Una di queste vette quest’anno fa quarant’anni. Ed è, in qualche modo, legata al capodanno. Perché era un capodanno l’ultima volta che Pino Daniele ci inondò del suo genio musicale visionario.
Capite che per uno che naviga principalmente fra musica d’autore e blues, parlare di Pino Daniele è come andare a nozze. Soprattutto se c’è da parlare di “Nero a metà” , che è uno di quegli album a cui devo un bel po’ della mia formazione musicale, appunto. Lo ascolto, con grande metodicità, almeno una volta al mese, tanto per mettere subito in chiaro le cose. Ecco, questa è una di quelle vette irraggiungibili di cui parlavo sopra. E, dato che è abbastanza inutile parlare “strettamente” dei pezzi, anche perché c’è chi lo ha fatto meglio di me, mi prendo la libertà di parlare dell’album a ruota libera.

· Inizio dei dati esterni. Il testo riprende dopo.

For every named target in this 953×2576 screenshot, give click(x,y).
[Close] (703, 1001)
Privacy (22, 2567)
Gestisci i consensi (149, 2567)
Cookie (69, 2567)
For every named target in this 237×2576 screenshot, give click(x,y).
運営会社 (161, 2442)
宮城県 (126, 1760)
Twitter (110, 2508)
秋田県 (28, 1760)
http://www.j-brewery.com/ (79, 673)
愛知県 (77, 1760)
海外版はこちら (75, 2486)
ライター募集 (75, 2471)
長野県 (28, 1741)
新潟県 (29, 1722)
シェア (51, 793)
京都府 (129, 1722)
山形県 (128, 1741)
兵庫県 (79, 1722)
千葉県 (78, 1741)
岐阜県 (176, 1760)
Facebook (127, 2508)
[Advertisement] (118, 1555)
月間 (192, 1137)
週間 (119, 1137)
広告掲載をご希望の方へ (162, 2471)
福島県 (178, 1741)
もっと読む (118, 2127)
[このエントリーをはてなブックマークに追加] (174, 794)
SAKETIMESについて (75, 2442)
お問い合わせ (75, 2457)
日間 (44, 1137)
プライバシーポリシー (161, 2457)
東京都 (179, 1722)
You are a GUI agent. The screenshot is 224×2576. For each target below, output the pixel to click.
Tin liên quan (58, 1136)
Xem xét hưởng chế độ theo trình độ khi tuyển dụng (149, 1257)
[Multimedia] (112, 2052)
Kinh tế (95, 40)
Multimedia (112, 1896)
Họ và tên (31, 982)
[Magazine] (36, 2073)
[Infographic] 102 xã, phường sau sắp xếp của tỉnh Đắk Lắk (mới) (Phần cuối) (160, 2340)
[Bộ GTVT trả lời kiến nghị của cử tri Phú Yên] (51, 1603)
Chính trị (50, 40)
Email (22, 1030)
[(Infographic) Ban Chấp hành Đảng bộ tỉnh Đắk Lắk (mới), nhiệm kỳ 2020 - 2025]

C’è tutto, in “Nero a metà” . Ricerca musicale, varietà di generi ed influenze, virtuosismo, testi importanti, resistenza, dichiarazioni d’intenti, manifesti artistici.
Ma non mi sembra il caso di andare totalmente ad canis mentula, l’album non lo merita ed io devo dare sfogo alla mia verbosità.
Cominciamo dal background “storico”: Pino ha circa venticinque anni, viene da due lavori precedenti, “Terra Mia” e “Pino Daniele” , e dall’esperienza come bassista nei Napoli Centrale, insieme a James Senese. E’ facile capire quanto, anche in relazione al contesto storico- sociale della Napoli di allora, l’ambiente di lavoro fosse assolutamente fertile: nella zona della Sanità circolavano, solo per citarne alcuni, Pino Daniele, Enzo Avitabile, James Senese, Corrado Rustici, i fratelli Bennato, Tullio de Piscopo, Joe Amoruso. Praticamente il meglio, fra musicisti, compositori e cantautori, che la musica partenopea lancerà negli anni a venire. Sono gli anni del Neapolitan Power, di gente che racconta la propria città, con tutte le sue contraddizioni. E la racconta usando il proprio dialetto, ma con delle musiche colorate di tante altre tradizioni. E’ una vera e propria rivoluzione, culturale ed artistica. “Napul’è” e “Je so’ pazzo” sono due veri e propri manifesti ideologici, due dichiarazioni di intenti. Fanno parte, rispettivamente, del primo e del secondo album di Daniele, correvano gli anni ’77 e ’79.
E poi c’è “Nero a metà” . A fare da definitivo dazebao della poetica di Pino Daniele, divisa fra le radici popolari e le influenze blues.
Ed a chiudere una trilogia di dischi seminali.
Pieni di rabbia popolare, sfogata nella musica e nelle enormi possibilità espressive che dà.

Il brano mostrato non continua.